Yardımsever Tanrı'ya İnanç Endişeleri Azaltır

Yeni bir araştırmadan elde edilen sonuçlar, ruh sağlığı uzmanlarının, özellikle dindar hastalar için, hastaların ruhani inançlarını tedavi rejimlerine entegre etmeleri gerektiğini gösteriyor.

Araştırmacılar, iyiliksever bir Tanrı'ya inanan bireylerin, kayıtsız veya cezalandırıcı bir Tanrı'ya inananlara göre daha az endişelenme ve yaşamın belirsizliklerine daha toleranslı olma eğiliminde olduğunu söylüyor.

Kağıt şurada bulunur: Klinik Psikoloji Dergisi.

Baş araştırmacı David H. Rosmarin, Ph.D. "Bu makalenin psikiyatri alanına etkileri, hastaların maneviyatını bizden daha ciddiye almamız gerektiğidir" dedi.

Çalışma, "Uygulamacıların çoğu, ruhsal inançların duygusal durumlara nasıl katkıda bulunabileceğini kavramsallaştırmaya hazırlıksızdır ve bu nedenle birçoğu bu tür temaları ruhsal olarak hassas bir şekilde tedaviye entegre etme mücadelesi verir" dedi.

Rapor, iki ayrı çalışmadan elde edilen verileri rapor etmektedir. Dini web sitelerinden ve dini kuruluşlardan istenen 332 konu sorgulandı. Hıristiyanlar ve Yahudileri içeriyordu.
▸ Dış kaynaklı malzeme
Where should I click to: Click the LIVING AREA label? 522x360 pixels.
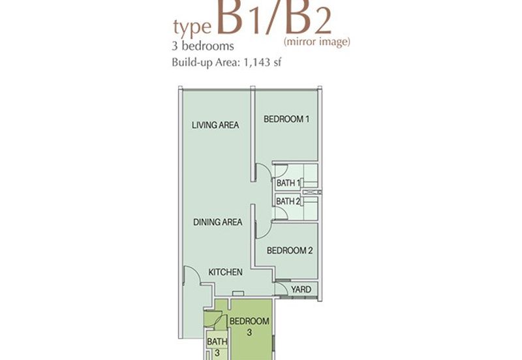pyautogui.click(x=215, y=125)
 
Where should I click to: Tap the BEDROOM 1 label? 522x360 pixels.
pyautogui.click(x=286, y=119)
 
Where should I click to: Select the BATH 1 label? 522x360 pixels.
pyautogui.click(x=288, y=183)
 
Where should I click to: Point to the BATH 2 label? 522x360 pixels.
pyautogui.click(x=288, y=202)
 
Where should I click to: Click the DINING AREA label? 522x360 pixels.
pyautogui.click(x=218, y=222)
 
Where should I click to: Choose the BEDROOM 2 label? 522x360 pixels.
pyautogui.click(x=290, y=250)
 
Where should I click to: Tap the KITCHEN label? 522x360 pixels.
pyautogui.click(x=225, y=272)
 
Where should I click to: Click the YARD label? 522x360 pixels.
pyautogui.click(x=301, y=290)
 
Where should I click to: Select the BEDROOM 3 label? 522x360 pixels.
pyautogui.click(x=249, y=326)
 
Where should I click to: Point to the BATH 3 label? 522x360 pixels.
pyautogui.click(x=217, y=347)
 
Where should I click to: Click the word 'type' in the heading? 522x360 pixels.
pyautogui.click(x=192, y=27)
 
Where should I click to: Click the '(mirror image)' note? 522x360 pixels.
pyautogui.click(x=317, y=42)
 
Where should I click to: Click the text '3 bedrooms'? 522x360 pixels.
pyautogui.click(x=203, y=46)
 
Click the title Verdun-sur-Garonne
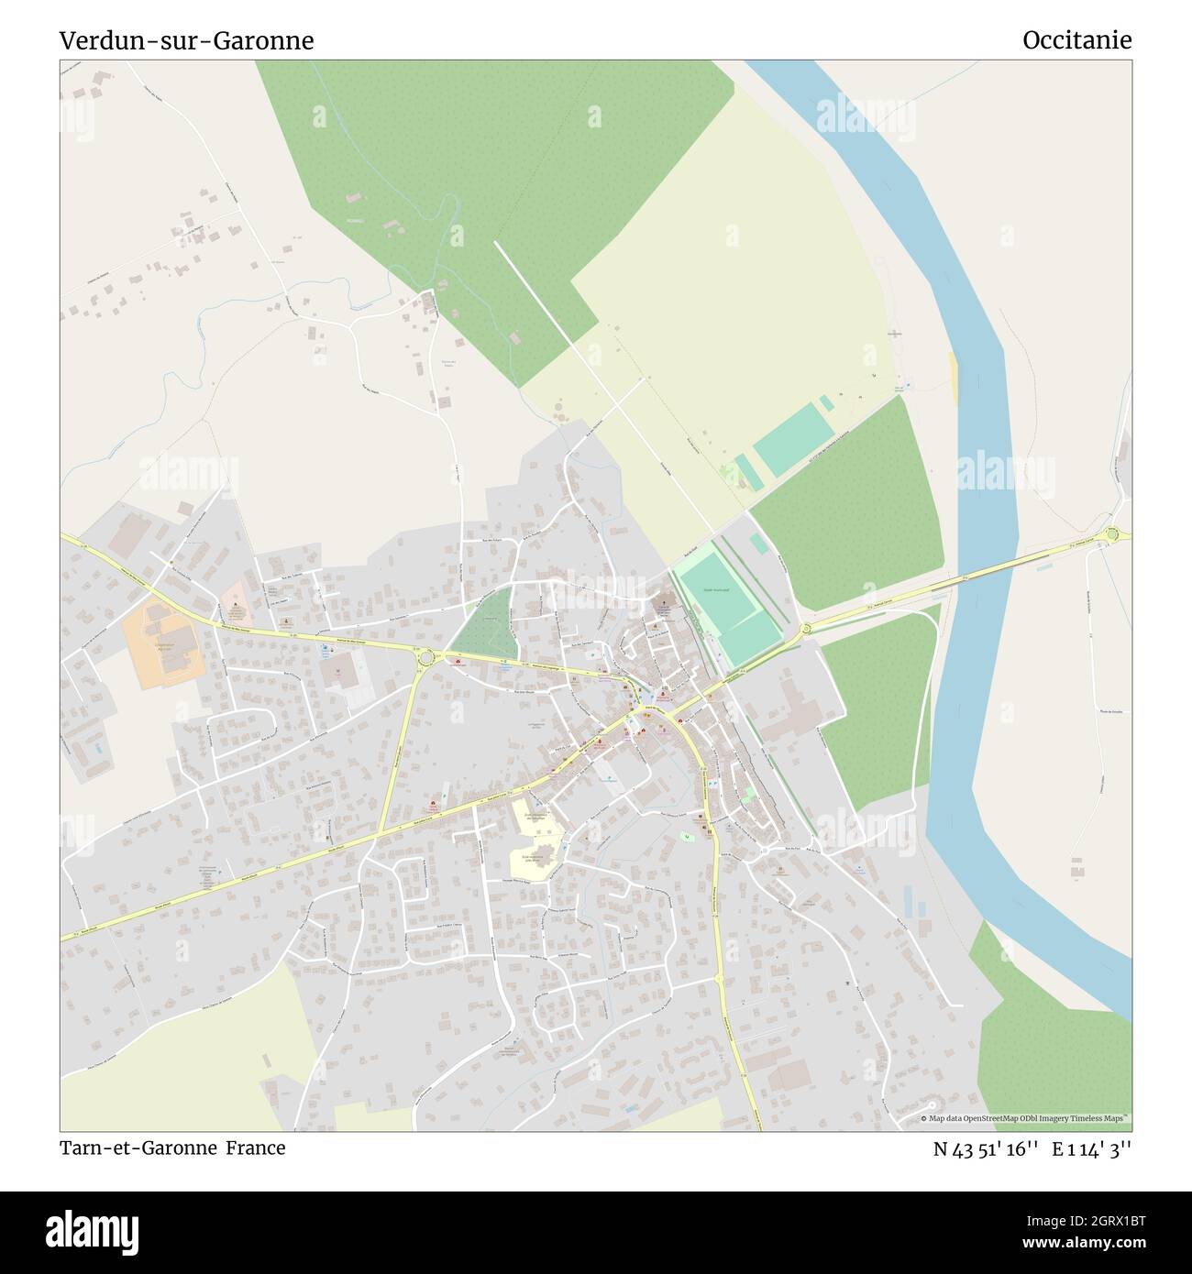[186, 40]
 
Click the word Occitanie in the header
[1076, 40]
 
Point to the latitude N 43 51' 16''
[986, 1148]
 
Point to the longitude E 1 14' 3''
[1091, 1148]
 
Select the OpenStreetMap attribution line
[1025, 1118]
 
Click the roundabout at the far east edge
[1113, 534]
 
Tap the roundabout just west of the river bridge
[807, 629]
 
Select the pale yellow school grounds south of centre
[536, 839]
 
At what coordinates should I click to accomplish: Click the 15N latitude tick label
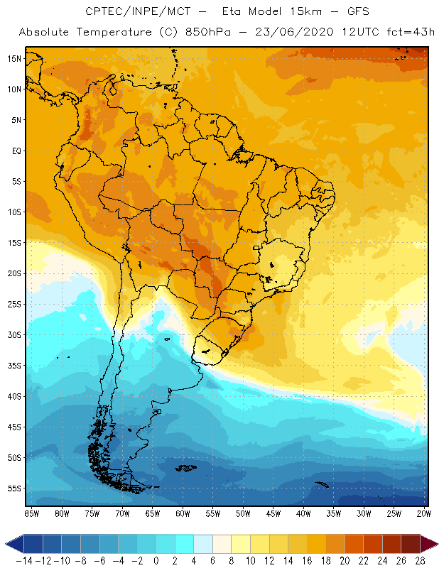[x=13, y=58]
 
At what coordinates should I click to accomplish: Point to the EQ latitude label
[x=16, y=151]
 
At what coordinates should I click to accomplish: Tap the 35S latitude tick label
[x=13, y=366]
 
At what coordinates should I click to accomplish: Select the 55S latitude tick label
[x=13, y=488]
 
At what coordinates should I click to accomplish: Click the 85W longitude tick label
[x=31, y=513]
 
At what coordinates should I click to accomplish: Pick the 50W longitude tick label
[x=244, y=513]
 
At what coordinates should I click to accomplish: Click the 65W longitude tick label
[x=153, y=513]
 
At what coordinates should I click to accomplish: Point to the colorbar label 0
[x=156, y=560]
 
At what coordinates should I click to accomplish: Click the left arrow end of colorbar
[x=11, y=544]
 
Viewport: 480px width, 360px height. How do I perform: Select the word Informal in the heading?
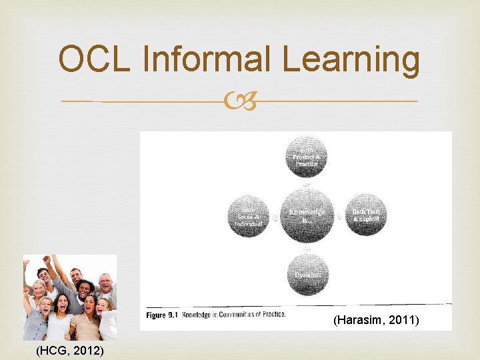[210, 60]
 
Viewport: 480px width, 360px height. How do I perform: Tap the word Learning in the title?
[350, 60]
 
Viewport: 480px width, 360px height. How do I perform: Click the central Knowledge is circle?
[307, 215]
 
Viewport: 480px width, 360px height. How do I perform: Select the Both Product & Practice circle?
[307, 157]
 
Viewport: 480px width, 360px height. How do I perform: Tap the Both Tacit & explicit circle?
[366, 215]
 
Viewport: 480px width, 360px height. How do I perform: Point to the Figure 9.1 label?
[160, 314]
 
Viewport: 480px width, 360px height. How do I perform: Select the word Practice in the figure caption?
[271, 314]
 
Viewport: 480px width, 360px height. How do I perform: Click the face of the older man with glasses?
[106, 284]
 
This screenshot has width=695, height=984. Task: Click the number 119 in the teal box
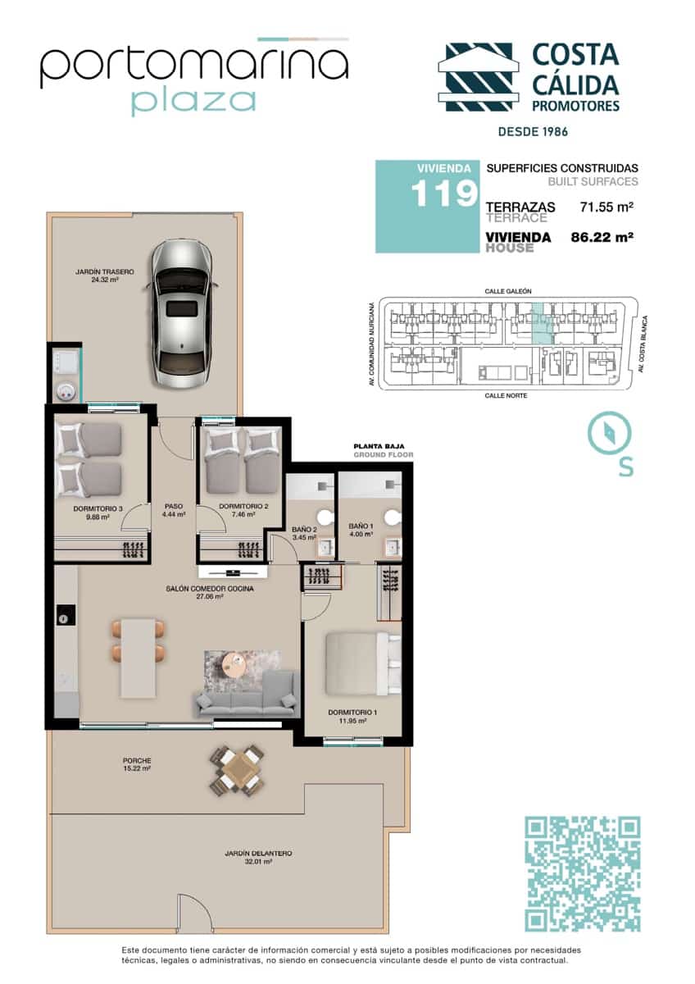tap(443, 194)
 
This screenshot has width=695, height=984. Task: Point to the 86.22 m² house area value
tap(604, 238)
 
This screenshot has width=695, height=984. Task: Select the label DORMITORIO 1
tap(352, 713)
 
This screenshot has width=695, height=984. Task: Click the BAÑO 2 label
tap(304, 530)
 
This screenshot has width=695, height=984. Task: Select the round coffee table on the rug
tap(235, 663)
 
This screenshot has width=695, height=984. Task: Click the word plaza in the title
tap(193, 101)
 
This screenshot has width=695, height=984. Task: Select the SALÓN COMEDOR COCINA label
tap(209, 589)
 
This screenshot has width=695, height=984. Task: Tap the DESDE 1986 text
tap(534, 131)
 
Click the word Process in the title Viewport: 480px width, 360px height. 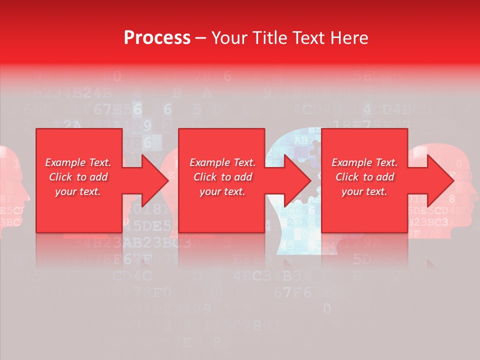coord(157,38)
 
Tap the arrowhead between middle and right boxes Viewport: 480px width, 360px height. coord(297,180)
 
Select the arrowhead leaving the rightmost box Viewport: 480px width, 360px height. coord(440,180)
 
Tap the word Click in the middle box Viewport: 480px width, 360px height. coord(206,177)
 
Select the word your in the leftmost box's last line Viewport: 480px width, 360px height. coord(65,192)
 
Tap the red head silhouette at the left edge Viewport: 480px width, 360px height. coord(11,190)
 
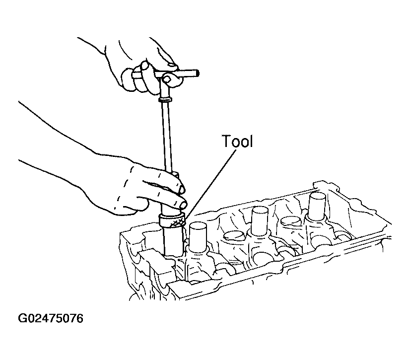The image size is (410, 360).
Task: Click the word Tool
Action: [x=237, y=142]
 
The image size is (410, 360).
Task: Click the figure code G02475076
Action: [x=51, y=318]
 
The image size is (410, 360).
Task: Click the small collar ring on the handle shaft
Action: [x=165, y=99]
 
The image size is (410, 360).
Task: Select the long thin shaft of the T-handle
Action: [x=167, y=136]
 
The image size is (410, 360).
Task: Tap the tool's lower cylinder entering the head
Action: [x=173, y=241]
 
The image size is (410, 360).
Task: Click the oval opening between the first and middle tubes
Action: [x=233, y=235]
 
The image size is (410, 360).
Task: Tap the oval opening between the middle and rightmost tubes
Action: [x=291, y=221]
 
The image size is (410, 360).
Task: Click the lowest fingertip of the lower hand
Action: [x=183, y=204]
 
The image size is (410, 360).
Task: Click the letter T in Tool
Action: [x=227, y=141]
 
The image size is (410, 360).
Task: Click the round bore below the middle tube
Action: [x=262, y=258]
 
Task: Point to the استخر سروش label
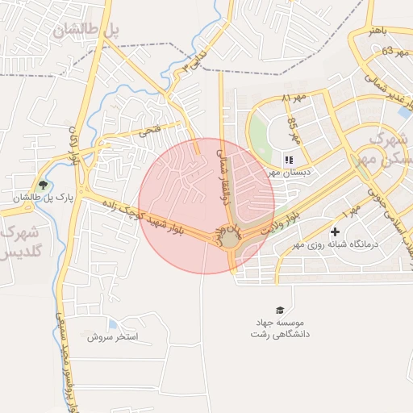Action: [x=113, y=336]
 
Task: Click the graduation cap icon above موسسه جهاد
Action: [x=280, y=311]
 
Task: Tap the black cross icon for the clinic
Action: [x=336, y=232]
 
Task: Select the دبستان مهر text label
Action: [x=290, y=172]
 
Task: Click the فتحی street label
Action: [x=149, y=130]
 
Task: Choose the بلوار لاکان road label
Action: [x=75, y=145]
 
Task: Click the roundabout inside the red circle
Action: [x=230, y=239]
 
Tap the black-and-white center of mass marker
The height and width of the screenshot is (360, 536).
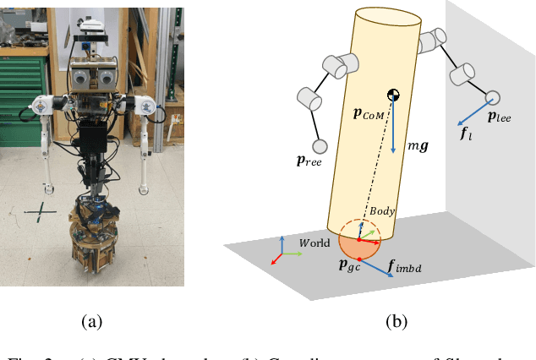coord(393,95)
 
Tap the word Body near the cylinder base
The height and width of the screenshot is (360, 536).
coord(382,209)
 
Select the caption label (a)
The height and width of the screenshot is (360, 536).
coord(91,321)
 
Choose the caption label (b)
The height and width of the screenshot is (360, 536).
coord(396,321)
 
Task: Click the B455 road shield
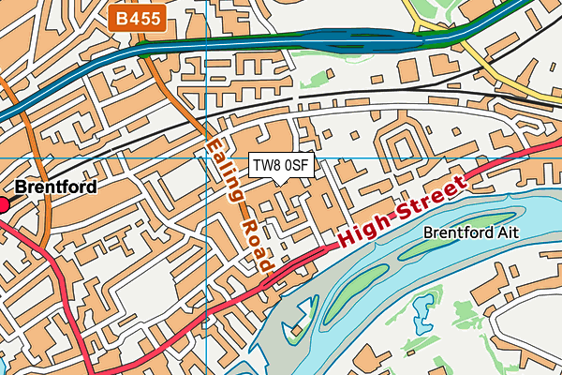click(x=138, y=18)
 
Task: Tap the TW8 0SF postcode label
click(x=281, y=165)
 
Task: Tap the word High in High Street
click(x=362, y=229)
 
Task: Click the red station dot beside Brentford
click(x=3, y=203)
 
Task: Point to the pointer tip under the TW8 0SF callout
click(x=281, y=181)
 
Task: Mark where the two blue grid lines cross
click(x=206, y=158)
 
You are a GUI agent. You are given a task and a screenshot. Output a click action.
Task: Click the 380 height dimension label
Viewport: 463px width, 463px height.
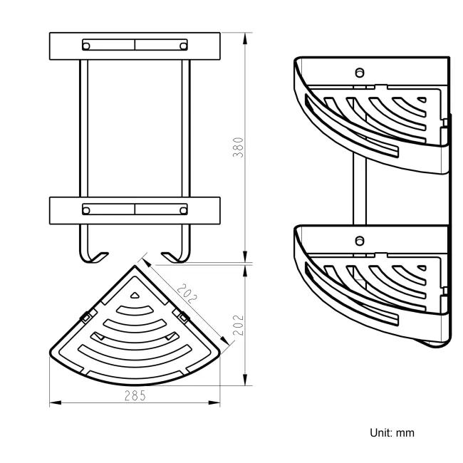239,147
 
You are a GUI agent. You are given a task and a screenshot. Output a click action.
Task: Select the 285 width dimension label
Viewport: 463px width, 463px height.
135,396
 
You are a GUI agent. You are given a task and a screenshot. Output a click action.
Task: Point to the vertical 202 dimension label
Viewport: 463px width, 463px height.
239,326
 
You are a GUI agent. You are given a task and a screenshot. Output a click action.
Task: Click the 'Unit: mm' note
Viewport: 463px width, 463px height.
391,432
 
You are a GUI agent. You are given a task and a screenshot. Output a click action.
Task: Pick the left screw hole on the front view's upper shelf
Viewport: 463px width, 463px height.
87,46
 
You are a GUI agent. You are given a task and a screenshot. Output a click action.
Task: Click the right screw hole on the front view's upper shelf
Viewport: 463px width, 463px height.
184,46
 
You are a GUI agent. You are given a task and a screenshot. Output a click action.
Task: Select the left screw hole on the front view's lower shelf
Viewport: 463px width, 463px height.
87,210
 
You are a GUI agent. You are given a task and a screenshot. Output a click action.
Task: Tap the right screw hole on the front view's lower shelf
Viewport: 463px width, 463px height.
184,210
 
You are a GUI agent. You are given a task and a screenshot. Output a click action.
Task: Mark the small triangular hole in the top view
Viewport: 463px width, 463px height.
135,294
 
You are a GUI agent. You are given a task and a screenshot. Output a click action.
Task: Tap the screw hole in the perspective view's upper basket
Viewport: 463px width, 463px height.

Bu çalışma, Tanrı'ya kendilerine bakması için güvenenlerin, kendilerine yardım etmek için Tanrı'ya “güvensizliği” olanlara göre, yaşamlarında daha düşük düzeyde endişe ve belirsizliğe daha az tahammülsüzlük yaşadıklarını ortaya çıkardı.

İkinci çalışma, Yahudi kuruluşlarından 125 kişiyle yapıldı. Tanrı'ya olan güveni artırmak ve Tanrı'ya olan güvensizliği azaltmak için tasarlanmış bir sesli-video programı gösterildi. İki haftalık programa katılanlar, Tanrı'ya olan güveninde önemli artışlar ve Tanrı'ya güvensizlikte önemli düşüşler, ayrıca belirsizlik, endişe ve strese tahammülsüzlükte klinik ve istatistiksel olarak önemli düşüşler bildirdi.

Makale, "Bu bulgular ... bazı manevi inançların belirsizliğe tahammülsüzlüğe ve bazı bireyler için endişeye bağlı olduğunu öne sürüyor" sonucuna vardı.

“Tanrı'ya olan olumlu inançların daha az endişe ile ilişkili olduğunu ve bu ilişkinin kısmen düşük seviyelerde belirsizlik hoşgörüsüzlüğünün aracılık ettiğini bulduk. Tersine, Tanrı'ya güvensizliğin olumsuz inançları daha yüksek endişe ve hoşgörüsüzlükle ilişkiliydi ... "

Araştırmada araştırmacılar, insanların neden endişelendiğine dair bilgilerini genişletmek istediler.

Rosmarin bir röportajda "Tanrı hakkındaki olumlu ve olumsuz inançların hem endişe hem de belirsizliğe tahammülsüzlükle ilişkili olacağını önermiştik ve modelimize destek bulduk" dedi. "İlişki kuruyorlar."

Gazete, diğer çalışmaların Amerikalıların yüzde 93'ünün Tanrı'ya veya daha yüksek bir güce inandığını ve yüzde 50'sinin dinin kendileri için çok önemli olduğunu söylediğini gösterdiğini belirtti.

"Dahası, mevcut kanıtlar, maneviyat ve dinin birçok alanının psikolojik işleyişin göze çarpan belirleyicileri olduğunu gösteriyor" diye ekliyor.

Yine de Rosmarin, akıl sağlığı sağlayıcılarının hastalara ruhsal inançlarını sorduğunda nadiren olduğunu söyledi. Bu çılgınlık, dedi. Sormuyoruz bile. Biz eğitilmedik. Ve bu önemlidir. "

Rosmarin, konunun "dini bir mesele değil, bir sağlık meselesi" olduğunu ve insanların neye inandığını bilerek akıl sağlığı profesyonellerinin hastalara yardım etme konusunda daha iyi bir iş çıkarabileceğini söyledi.